Hong Kong’s Push to Lure Family Offices
Hong Kong’s push to attract more global investors and family offices is rapidly gaining steam. This week, the nation’s Financial Services Development Council published a report outlining ways to make the island a more attractive hub for global family offices.
FSDC identified four key areas of potential reform, including making the financial licensing system more flexible and transparent, providing favorable tax treatments to foriegn high networth individuals, tailoring educational programs to meet the talent needs of family offices and the establishment of a one-stop service center to help foreign investors set up family offices in Hong Kong.
A few weeks ago, Rex Ho, FSDC New Business Committee member, indicated that these measures were being considered to boost capital flow and job creation in the country. “The reason why we recommend giving tax incentives to family offices for them to base here is to create social benefit to Hong Kong including job opportunity,” he told the Standard.

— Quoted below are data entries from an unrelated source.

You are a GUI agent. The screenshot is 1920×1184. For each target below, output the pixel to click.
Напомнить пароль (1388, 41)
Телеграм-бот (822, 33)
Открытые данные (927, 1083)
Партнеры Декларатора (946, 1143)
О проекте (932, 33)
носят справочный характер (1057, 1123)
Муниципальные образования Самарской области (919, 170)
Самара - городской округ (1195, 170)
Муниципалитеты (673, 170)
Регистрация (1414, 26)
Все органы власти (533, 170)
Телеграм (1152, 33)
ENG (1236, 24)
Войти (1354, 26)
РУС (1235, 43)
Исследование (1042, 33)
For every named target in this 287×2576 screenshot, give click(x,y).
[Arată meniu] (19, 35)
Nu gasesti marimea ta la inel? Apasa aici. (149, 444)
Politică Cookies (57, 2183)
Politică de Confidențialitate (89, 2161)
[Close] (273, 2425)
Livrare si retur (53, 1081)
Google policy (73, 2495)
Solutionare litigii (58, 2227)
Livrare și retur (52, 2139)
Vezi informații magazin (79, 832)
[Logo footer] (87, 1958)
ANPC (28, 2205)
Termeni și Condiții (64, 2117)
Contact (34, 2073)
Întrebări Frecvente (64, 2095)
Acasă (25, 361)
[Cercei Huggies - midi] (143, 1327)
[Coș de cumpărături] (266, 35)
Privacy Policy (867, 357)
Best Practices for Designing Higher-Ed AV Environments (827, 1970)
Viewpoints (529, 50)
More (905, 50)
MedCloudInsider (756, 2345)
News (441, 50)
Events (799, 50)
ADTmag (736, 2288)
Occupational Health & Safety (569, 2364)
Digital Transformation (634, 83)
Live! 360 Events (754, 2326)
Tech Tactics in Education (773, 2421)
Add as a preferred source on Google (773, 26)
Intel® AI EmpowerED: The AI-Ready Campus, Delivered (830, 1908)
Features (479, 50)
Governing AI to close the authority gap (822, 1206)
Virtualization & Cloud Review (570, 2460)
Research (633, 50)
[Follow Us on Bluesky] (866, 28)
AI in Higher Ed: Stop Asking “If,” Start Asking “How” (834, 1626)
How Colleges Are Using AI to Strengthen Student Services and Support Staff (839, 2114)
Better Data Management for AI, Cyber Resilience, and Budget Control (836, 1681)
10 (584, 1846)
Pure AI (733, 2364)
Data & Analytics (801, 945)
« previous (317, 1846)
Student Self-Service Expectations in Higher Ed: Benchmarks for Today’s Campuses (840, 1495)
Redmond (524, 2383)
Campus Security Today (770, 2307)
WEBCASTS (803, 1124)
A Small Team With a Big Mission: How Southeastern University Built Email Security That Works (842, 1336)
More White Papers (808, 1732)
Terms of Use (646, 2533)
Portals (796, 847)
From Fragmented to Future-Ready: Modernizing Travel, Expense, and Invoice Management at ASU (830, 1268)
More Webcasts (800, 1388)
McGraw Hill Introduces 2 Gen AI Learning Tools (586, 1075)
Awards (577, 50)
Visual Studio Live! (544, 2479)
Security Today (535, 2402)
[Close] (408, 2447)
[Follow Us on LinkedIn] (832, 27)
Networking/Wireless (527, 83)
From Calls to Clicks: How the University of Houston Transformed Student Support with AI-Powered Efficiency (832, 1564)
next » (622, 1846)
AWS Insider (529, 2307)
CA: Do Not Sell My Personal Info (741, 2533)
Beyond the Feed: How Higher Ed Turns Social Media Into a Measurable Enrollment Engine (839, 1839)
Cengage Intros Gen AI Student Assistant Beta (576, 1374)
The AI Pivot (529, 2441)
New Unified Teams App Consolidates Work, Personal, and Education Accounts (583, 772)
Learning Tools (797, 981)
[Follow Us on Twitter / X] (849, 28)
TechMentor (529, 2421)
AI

Hong Kong’s position as the dominant financial hub in Asia is looking increasingly shaky after the implementation of China’s new national security law. According to the Financial Times, rivals such as Tokyo and Singapore are trying to snatch Hong Kong’s crown by offering their own generous incentives.
Tokyo recently rolled out visa waivers, tax advice and free office space for finance professionals from Hong Kong. Meanwhile, Singapore has introduced a new corporate structure, known as the Variable Capital Company, to lure the assets of institutions, hedge funds and family offices away from not just Hong Kong, but also the Cayman Islands and Luxembourg.
The ongoing battle between these megacities could make the entire region much more hospitable to the world’s wealthiest families and investors.